*** Text ***

Mosque in Rosetta, Egypt

The Mosque of Zaghloul (مسجد زغلول), also known as the Zaghloul Mosque, is a mosque in Rosetta, in the Beheira Governorate of Egypt. It is named after its founder, a Mamluk named Zaghloul, who is buried inside. It is the oldest mosque in Rosetta, as well as its largest.

== History ==
The mosque was built in 1587 by Zaghloul, a Mamluk who was owned by a prince named Sayyid Harun. Like many mosques at the time, it was a center of science, religion, and national movements, which made it influence the events of the city during this period. The mosque was catalyst for popular resistance against the French campaign in Egypt in 1801, and also had an important role in the battle of Rashid during the Alexandria expedition of 1807. As the British army invaded Rosetta from Alexandria, the 700-man garrison in Rosetta awaited a signal to attack the incoming British soldiers, when the muezzin (the caller to prayer), under the orders of the governor of Rosetta Ali Bey Al-Selaniki and Sheikh Hassan Crete, chanted from the minaret of the mosque: 'Allah Akbar! (God is great) For jihad!', which alerted the garrison that now was the time to strike. Rashid's garrison fire broke out from all over the city, and the battle ended with the British defeated.

The mosque has been renovated several times, the latest of which was in 2015.

*** End of Text ***
*** Material shown ***

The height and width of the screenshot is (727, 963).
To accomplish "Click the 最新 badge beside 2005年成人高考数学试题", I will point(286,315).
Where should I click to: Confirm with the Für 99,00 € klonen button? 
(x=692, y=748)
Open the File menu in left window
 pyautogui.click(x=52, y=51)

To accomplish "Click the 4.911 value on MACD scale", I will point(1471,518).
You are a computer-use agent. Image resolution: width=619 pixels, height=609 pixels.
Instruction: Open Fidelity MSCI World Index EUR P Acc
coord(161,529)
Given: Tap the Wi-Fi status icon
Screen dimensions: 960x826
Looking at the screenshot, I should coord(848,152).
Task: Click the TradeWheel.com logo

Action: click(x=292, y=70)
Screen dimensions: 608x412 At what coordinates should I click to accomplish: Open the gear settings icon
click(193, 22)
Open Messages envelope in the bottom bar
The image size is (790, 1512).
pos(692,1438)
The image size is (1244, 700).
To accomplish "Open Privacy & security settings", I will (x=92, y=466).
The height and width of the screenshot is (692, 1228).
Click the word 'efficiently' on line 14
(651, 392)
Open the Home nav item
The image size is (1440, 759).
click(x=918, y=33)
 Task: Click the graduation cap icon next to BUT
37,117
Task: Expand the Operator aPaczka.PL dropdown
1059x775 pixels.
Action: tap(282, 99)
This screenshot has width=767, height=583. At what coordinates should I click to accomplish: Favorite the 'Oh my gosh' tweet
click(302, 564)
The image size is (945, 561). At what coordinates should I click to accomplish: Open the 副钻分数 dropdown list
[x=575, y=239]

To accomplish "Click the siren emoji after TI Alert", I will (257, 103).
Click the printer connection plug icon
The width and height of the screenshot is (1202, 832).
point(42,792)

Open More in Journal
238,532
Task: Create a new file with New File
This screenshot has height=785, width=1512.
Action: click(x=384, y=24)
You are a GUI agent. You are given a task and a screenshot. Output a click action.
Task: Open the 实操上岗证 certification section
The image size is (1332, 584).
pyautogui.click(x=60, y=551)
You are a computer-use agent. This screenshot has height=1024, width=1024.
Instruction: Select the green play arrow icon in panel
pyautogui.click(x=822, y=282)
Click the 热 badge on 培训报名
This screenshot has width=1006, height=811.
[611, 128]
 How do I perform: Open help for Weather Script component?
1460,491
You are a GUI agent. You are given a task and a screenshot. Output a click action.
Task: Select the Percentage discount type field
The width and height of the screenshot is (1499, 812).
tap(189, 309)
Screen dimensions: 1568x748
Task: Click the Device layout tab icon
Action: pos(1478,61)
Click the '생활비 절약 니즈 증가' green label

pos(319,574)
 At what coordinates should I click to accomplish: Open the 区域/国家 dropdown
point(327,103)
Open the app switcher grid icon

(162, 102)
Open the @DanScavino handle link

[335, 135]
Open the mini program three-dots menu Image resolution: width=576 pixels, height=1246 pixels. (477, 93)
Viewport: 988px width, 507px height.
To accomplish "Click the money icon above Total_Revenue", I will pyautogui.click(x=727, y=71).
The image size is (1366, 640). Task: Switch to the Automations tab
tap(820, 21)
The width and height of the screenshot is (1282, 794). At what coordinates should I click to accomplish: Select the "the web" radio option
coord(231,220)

*** End of Material shown ***

> **Questions on the material**
- 1) Please copy the part of the Zaghloul Mosque text that begins at the words "The Mosque of" and stops after "as its largest.", reproducing it word for word.
- 2) List every year mentioned in the Zaghloul Mosque text.

> **Solutions per task**
- 1)
The Mosque of Zaghloul (مسجد زغلول), also known as the Zaghloul Mosque, is a mosque in Rosetta, in the Beheira Governorate of Egypt. It is named after its founder, a Mamluk named Zaghloul, who is buried inside. It is the oldest mosque in Rosetta, as well as its largest.

- 2) 1587, 1801, 1807, 2015